■ PROMPT:
Starting at the line with "Jahre (526, 2060)" and going on through the line with "Weitere Optionen (630, 2463)", reproduce each line in the records below exactly and nothing more.

Dataset entries
────────────────────

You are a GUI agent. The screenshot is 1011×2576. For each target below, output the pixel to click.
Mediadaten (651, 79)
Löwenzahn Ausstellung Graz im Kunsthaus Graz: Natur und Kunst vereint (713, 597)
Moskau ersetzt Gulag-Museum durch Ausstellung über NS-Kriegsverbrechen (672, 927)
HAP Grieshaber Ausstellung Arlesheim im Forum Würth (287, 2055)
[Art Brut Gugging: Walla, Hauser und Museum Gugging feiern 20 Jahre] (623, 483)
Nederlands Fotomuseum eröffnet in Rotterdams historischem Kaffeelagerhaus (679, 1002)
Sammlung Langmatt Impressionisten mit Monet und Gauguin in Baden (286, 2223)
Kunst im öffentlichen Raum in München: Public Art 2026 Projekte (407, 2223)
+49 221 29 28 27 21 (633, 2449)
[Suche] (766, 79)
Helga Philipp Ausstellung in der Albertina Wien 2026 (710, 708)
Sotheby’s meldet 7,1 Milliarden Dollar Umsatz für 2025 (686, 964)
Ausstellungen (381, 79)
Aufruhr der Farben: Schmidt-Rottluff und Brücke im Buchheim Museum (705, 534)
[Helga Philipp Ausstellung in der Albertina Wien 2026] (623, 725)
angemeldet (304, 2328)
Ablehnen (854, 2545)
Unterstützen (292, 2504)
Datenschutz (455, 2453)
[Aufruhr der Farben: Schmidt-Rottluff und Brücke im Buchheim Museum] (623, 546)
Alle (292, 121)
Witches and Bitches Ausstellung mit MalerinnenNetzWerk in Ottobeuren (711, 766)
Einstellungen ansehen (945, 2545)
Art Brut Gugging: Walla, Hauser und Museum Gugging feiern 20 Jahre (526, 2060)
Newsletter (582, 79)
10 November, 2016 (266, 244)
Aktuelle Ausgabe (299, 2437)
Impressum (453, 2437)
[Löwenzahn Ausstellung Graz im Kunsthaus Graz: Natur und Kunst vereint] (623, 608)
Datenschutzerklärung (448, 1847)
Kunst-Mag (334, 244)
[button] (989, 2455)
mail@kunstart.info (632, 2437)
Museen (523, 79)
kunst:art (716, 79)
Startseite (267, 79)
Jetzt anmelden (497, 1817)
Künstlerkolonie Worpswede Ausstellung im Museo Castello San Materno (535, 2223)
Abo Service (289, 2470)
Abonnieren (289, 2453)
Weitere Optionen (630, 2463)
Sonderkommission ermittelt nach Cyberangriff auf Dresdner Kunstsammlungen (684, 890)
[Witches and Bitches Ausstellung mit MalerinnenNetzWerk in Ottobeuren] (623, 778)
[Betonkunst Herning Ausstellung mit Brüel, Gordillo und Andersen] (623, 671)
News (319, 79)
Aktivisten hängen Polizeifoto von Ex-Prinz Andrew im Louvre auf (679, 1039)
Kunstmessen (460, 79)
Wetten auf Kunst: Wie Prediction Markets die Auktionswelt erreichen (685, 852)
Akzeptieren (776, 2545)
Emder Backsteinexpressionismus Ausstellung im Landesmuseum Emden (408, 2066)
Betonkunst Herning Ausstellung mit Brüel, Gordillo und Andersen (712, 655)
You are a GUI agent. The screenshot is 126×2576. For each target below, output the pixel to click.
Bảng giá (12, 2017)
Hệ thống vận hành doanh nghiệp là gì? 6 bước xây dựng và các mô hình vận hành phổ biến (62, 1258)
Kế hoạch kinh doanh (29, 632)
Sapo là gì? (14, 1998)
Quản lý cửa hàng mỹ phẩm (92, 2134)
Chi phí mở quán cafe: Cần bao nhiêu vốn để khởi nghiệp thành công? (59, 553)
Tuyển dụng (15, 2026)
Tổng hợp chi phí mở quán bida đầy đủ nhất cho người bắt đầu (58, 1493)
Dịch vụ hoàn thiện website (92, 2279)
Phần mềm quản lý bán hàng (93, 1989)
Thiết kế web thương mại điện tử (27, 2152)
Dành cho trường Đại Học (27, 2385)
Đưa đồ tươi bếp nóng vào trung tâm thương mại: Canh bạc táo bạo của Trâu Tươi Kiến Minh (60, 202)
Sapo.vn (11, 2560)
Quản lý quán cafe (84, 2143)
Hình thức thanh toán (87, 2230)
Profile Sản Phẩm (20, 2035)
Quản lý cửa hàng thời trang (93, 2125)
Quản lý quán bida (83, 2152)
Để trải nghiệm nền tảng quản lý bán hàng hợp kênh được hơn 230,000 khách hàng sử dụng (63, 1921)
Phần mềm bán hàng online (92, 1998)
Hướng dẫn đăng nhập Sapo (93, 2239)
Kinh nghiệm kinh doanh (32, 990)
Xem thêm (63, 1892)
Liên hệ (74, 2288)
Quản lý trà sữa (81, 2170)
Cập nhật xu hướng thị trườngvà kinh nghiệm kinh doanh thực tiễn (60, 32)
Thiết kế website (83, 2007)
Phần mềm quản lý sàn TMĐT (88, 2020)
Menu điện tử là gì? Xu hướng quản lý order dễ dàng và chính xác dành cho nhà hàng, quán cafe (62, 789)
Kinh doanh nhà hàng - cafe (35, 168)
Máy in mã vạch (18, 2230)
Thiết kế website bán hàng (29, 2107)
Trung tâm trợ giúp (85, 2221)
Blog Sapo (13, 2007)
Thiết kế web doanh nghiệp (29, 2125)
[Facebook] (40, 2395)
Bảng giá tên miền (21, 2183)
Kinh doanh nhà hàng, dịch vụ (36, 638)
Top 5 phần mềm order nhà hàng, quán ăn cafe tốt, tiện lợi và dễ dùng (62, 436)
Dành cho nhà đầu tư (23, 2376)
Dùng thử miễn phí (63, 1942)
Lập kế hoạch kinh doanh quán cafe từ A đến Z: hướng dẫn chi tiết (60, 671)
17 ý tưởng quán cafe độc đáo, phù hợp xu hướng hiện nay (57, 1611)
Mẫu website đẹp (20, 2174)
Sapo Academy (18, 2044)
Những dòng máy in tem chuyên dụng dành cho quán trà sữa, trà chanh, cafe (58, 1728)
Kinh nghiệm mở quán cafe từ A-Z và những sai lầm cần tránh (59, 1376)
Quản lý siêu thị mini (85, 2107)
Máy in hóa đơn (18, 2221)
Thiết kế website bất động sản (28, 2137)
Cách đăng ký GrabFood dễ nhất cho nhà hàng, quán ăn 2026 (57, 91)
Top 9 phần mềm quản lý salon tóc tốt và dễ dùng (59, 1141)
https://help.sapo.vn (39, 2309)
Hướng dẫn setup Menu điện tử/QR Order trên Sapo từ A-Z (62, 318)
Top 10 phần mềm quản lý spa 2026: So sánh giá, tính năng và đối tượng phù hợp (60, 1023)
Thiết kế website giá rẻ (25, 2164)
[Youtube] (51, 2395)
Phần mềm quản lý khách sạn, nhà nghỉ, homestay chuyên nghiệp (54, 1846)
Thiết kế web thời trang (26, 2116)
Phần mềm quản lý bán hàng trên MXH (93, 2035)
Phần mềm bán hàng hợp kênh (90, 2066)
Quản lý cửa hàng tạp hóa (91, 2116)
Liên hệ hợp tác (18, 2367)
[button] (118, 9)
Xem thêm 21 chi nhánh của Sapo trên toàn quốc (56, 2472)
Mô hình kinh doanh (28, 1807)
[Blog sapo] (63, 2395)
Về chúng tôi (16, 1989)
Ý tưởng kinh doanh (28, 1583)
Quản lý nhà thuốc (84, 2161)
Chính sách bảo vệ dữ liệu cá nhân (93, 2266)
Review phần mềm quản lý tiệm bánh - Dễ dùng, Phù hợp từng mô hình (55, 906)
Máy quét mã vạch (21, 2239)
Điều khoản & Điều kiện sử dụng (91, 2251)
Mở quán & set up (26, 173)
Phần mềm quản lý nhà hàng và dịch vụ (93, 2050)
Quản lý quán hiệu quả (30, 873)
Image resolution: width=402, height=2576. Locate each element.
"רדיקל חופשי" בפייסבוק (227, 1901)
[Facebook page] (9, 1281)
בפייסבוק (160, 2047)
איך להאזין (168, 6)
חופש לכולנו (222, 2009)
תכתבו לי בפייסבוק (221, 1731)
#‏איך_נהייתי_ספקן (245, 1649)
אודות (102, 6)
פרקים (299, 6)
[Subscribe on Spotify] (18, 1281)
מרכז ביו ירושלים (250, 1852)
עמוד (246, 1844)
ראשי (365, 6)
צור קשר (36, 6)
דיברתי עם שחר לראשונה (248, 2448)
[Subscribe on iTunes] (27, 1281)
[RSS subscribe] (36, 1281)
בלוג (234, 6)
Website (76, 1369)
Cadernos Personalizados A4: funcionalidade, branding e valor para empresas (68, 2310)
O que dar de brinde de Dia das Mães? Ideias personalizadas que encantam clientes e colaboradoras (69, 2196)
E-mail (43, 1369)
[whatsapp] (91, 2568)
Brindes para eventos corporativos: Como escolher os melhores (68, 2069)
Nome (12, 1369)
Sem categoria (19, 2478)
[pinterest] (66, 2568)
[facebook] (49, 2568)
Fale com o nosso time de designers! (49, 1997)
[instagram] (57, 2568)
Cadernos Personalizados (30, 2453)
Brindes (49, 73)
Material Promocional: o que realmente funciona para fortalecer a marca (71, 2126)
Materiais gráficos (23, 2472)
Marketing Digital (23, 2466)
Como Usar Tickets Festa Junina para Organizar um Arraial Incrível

────────────────────

■ TASK RESPONSE:
Art Brut Gugging: Walla, Hauser und Museum Gugging feiern 20 Jahre (526, 2060)
Newsletter (582, 79)
10 November, 2016 (266, 244)
Aktuelle Ausgabe (299, 2437)
Impressum (453, 2437)
[Löwenzahn Ausstellung Graz im Kunsthaus Graz: Natur und Kunst vereint] (623, 608)
Datenschutzerklärung (448, 1847)
Kunst-Mag (334, 244)
[button] (989, 2455)
mail@kunstart.info (632, 2437)
Museen (523, 79)
kunst:art (716, 79)
Startseite (267, 79)
Jetzt anmelden (497, 1817)
Künstlerkolonie Worpswede Ausstellung im Museo Castello San Materno (535, 2223)
Abo Service (289, 2470)
Abonnieren (289, 2453)
Weitere Optionen (630, 2463)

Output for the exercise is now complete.